▼

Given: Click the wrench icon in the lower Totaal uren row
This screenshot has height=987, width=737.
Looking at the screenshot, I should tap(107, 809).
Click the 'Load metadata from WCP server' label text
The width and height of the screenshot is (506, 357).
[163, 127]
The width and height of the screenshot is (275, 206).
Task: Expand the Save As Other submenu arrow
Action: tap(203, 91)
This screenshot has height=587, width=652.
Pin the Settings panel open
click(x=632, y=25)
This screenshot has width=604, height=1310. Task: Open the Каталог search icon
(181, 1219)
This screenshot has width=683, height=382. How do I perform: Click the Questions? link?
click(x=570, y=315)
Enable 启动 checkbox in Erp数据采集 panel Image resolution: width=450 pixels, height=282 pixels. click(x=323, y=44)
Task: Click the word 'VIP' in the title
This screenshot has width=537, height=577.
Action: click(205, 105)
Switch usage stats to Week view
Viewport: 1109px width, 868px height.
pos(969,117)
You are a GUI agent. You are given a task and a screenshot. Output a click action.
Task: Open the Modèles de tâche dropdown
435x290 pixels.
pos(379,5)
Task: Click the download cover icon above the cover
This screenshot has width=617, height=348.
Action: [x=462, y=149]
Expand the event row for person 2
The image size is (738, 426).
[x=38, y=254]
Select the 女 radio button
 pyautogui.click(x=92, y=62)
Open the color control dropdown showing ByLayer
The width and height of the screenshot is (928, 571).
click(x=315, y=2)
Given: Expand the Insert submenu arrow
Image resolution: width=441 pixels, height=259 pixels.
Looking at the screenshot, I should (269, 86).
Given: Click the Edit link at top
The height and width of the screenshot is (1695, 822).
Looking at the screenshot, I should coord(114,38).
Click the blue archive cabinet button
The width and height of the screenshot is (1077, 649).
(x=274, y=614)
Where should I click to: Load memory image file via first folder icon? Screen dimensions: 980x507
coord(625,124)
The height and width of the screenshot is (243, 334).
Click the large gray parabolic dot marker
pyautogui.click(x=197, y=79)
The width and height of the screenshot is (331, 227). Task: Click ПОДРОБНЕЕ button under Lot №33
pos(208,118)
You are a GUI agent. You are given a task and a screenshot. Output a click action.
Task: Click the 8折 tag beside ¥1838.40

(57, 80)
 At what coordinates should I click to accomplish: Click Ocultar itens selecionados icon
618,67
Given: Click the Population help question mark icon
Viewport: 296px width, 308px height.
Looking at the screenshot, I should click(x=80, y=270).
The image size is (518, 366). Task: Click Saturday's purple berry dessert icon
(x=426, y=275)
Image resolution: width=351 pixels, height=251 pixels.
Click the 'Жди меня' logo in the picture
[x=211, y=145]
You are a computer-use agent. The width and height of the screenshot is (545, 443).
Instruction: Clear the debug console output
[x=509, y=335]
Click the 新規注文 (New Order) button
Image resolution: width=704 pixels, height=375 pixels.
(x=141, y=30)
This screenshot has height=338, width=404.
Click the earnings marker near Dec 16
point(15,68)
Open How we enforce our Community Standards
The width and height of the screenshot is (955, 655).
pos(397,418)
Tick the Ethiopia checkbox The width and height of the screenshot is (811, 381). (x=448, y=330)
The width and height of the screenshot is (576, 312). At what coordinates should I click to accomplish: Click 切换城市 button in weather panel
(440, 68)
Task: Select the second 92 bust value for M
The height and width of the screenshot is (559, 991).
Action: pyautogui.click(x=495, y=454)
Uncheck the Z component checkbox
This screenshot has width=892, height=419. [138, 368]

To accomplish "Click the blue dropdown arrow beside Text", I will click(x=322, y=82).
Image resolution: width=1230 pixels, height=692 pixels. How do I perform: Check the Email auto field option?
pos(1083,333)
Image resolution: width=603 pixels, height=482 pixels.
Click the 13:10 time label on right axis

▲

▶ **Task item**
Please extract exactly, and only, the lines from the line containing "You are a computer-use" through the last line of the records.

▶ **Task output**
You are a computer-use agent. The width and height of the screenshot is (545, 443).
Instruction: Clear the debug console output
[x=509, y=335]
Click the 新規注文 (New Order) button
Image resolution: width=704 pixels, height=375 pixels.
(x=141, y=30)
This screenshot has height=338, width=404.
Click the earnings marker near Dec 16
point(15,68)
Open How we enforce our Community Standards
The width and height of the screenshot is (955, 655).
pos(397,418)
Tick the Ethiopia checkbox The width and height of the screenshot is (811, 381). (x=448, y=330)
The width and height of the screenshot is (576, 312). At what coordinates should I click to accomplish: Click 切换城市 button in weather panel
(440, 68)
Task: Select the second 92 bust value for M
The height and width of the screenshot is (559, 991).
Action: pyautogui.click(x=495, y=454)
Uncheck the Z component checkbox
This screenshot has width=892, height=419. [138, 368]

To accomplish "Click the blue dropdown arrow beside Text", I will click(x=322, y=82).
Image resolution: width=1230 pixels, height=692 pixels. How do I perform: Check the Email auto field option?
pos(1083,333)
Image resolution: width=603 pixels, height=482 pixels.
Click the 13:10 time label on right axis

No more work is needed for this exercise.